◆ Work required
Exact reproduction of every entry is required.

◆ Dataset records
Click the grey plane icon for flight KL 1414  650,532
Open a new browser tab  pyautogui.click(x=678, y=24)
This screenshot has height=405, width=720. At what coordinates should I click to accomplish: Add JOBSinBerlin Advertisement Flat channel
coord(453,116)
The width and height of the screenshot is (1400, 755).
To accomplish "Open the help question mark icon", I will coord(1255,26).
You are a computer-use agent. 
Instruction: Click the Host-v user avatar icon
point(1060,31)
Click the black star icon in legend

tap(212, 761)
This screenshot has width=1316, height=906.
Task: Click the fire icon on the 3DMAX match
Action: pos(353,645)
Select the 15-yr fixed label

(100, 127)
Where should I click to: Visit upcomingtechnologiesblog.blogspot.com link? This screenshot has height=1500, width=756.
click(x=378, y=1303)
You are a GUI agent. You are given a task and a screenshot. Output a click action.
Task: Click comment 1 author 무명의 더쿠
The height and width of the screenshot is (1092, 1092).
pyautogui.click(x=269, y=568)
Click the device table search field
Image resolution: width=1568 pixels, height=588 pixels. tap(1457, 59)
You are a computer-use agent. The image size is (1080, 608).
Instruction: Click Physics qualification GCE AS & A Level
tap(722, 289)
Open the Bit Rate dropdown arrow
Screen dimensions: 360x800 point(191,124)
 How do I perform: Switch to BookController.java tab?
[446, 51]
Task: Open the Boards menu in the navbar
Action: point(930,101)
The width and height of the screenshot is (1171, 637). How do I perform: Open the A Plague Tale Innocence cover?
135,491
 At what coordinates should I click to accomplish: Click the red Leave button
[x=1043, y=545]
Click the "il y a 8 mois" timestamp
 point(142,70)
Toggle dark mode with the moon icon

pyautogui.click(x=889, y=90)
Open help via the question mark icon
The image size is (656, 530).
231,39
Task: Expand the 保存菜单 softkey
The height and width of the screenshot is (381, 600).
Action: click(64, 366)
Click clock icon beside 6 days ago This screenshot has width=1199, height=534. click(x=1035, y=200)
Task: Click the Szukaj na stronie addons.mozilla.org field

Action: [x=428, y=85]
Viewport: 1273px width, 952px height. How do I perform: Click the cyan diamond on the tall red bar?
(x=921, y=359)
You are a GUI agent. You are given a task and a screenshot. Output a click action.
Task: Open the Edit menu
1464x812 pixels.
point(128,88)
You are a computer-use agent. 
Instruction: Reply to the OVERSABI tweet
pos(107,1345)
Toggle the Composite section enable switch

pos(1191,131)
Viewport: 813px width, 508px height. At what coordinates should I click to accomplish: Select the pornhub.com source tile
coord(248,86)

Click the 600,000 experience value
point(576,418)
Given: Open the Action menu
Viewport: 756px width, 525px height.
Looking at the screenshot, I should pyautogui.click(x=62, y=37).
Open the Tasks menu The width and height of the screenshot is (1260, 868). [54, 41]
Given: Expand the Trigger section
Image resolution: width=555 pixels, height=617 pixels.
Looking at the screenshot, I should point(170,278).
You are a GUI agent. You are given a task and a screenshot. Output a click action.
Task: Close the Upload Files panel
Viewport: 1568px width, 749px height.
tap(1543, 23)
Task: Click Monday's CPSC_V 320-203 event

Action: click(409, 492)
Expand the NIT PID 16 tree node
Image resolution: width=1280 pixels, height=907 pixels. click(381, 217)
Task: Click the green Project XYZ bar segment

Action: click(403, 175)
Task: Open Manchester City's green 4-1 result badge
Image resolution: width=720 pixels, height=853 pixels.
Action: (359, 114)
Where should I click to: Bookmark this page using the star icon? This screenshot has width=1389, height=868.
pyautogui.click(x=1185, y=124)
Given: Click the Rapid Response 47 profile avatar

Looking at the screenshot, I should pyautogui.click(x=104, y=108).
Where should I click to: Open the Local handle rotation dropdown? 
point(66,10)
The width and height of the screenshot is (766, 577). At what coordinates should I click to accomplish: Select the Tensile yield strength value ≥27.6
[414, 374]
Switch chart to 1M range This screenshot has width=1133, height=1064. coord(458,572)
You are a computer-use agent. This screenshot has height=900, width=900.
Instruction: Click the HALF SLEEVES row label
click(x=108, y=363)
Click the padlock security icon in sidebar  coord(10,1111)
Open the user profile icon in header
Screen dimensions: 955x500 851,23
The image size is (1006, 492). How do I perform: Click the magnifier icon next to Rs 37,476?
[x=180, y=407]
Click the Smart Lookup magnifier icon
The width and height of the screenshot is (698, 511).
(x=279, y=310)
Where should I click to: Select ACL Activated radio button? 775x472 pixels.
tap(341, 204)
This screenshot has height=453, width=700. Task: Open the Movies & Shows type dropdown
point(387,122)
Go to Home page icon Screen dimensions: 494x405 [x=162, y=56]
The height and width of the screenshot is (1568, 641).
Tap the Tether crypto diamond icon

◆ Task response
Click the grey plane icon for flight KL 1414  650,532
Open a new browser tab  pyautogui.click(x=678, y=24)
This screenshot has height=405, width=720. At what coordinates should I click to accomplish: Add JOBSinBerlin Advertisement Flat channel
coord(453,116)
The width and height of the screenshot is (1400, 755).
To accomplish "Open the help question mark icon", I will coord(1255,26).
You are a computer-use agent. 
Instruction: Click the Host-v user avatar icon
point(1060,31)
Click the black star icon in legend

tap(212, 761)
This screenshot has width=1316, height=906.
Task: Click the fire icon on the 3DMAX match
Action: pos(353,645)
Select the 15-yr fixed label

(100, 127)
Where should I click to: Visit upcomingtechnologiesblog.blogspot.com link? This screenshot has height=1500, width=756.
click(x=378, y=1303)
You are a GUI agent. You are given a task and a screenshot. Output a click action.
Task: Click comment 1 author 무명의 더쿠
The height and width of the screenshot is (1092, 1092).
pyautogui.click(x=269, y=568)
Click the device table search field
Image resolution: width=1568 pixels, height=588 pixels. tap(1457, 59)
You are a computer-use agent. The image size is (1080, 608).
Instruction: Click Physics qualification GCE AS & A Level
tap(722, 289)
Open the Bit Rate dropdown arrow
Screen dimensions: 360x800 point(191,124)
 How do I perform: Switch to BookController.java tab?
[446, 51]
Task: Open the Boards menu in the navbar
Action: point(930,101)
The width and height of the screenshot is (1171, 637). How do I perform: Open the A Plague Tale Innocence cover?
135,491
 At what coordinates should I click to accomplish: Click the red Leave button
[x=1043, y=545]
Click the "il y a 8 mois" timestamp
 point(142,70)
Toggle dark mode with the moon icon

pyautogui.click(x=889, y=90)
Open help via the question mark icon
The image size is (656, 530).
231,39
Task: Expand the 保存菜单 softkey
The height and width of the screenshot is (381, 600).
Action: click(64, 366)
Click clock icon beside 6 days ago This screenshot has width=1199, height=534. click(x=1035, y=200)
Task: Click the Szukaj na stronie addons.mozilla.org field

Action: [x=428, y=85]
Viewport: 1273px width, 952px height. How do I perform: Click the cyan diamond on the tall red bar?
(x=921, y=359)
You are a GUI agent. You are given a task and a screenshot. Output a click action.
Task: Open the Edit menu
1464x812 pixels.
point(128,88)
You are a computer-use agent. 
Instruction: Reply to the OVERSABI tweet
pos(107,1345)
Toggle the Composite section enable switch

pos(1191,131)
Viewport: 813px width, 508px height. At what coordinates should I click to accomplish: Select the pornhub.com source tile
coord(248,86)

Click the 600,000 experience value
point(576,418)
Given: Open the Action menu
Viewport: 756px width, 525px height.
Looking at the screenshot, I should pyautogui.click(x=62, y=37).
Open the Tasks menu The width and height of the screenshot is (1260, 868). [54, 41]
Given: Expand the Trigger section
Image resolution: width=555 pixels, height=617 pixels.
Looking at the screenshot, I should point(170,278).
You are a GUI agent. You are given a task and a screenshot. Output a click action.
Task: Close the Upload Files panel
Viewport: 1568px width, 749px height.
tap(1543, 23)
Task: Click Monday's CPSC_V 320-203 event

Action: click(409, 492)
Expand the NIT PID 16 tree node
Image resolution: width=1280 pixels, height=907 pixels. click(381, 217)
Task: Click the green Project XYZ bar segment

Action: click(403, 175)
Task: Open Manchester City's green 4-1 result badge
Image resolution: width=720 pixels, height=853 pixels.
Action: (359, 114)
Where should I click to: Bookmark this page using the star icon? This screenshot has width=1389, height=868.
pyautogui.click(x=1185, y=124)
Given: Click the Rapid Response 47 profile avatar

Looking at the screenshot, I should pyautogui.click(x=104, y=108).
Where should I click to: Open the Local handle rotation dropdown? 
point(66,10)
The width and height of the screenshot is (766, 577). At what coordinates should I click to accomplish: Select the Tensile yield strength value ≥27.6
[414, 374]
Switch chart to 1M range This screenshot has width=1133, height=1064. coord(458,572)
You are a computer-use agent. This screenshot has height=900, width=900.
Instruction: Click the HALF SLEEVES row label
click(x=108, y=363)
Click the padlock security icon in sidebar  coord(10,1111)
Open the user profile icon in header
Screen dimensions: 955x500 851,23
The image size is (1006, 492). How do I perform: Click the magnifier icon next to Rs 37,476?
[x=180, y=407]
Click the Smart Lookup magnifier icon
The width and height of the screenshot is (698, 511).
(x=279, y=310)
Where should I click to: Select ACL Activated radio button? 775x472 pixels.
tap(341, 204)
This screenshot has height=453, width=700. Task: Open the Movies & Shows type dropdown
point(387,122)
Go to Home page icon Screen dimensions: 494x405 [x=162, y=56]
The height and width of the screenshot is (1568, 641).
Tap the Tether crypto diamond icon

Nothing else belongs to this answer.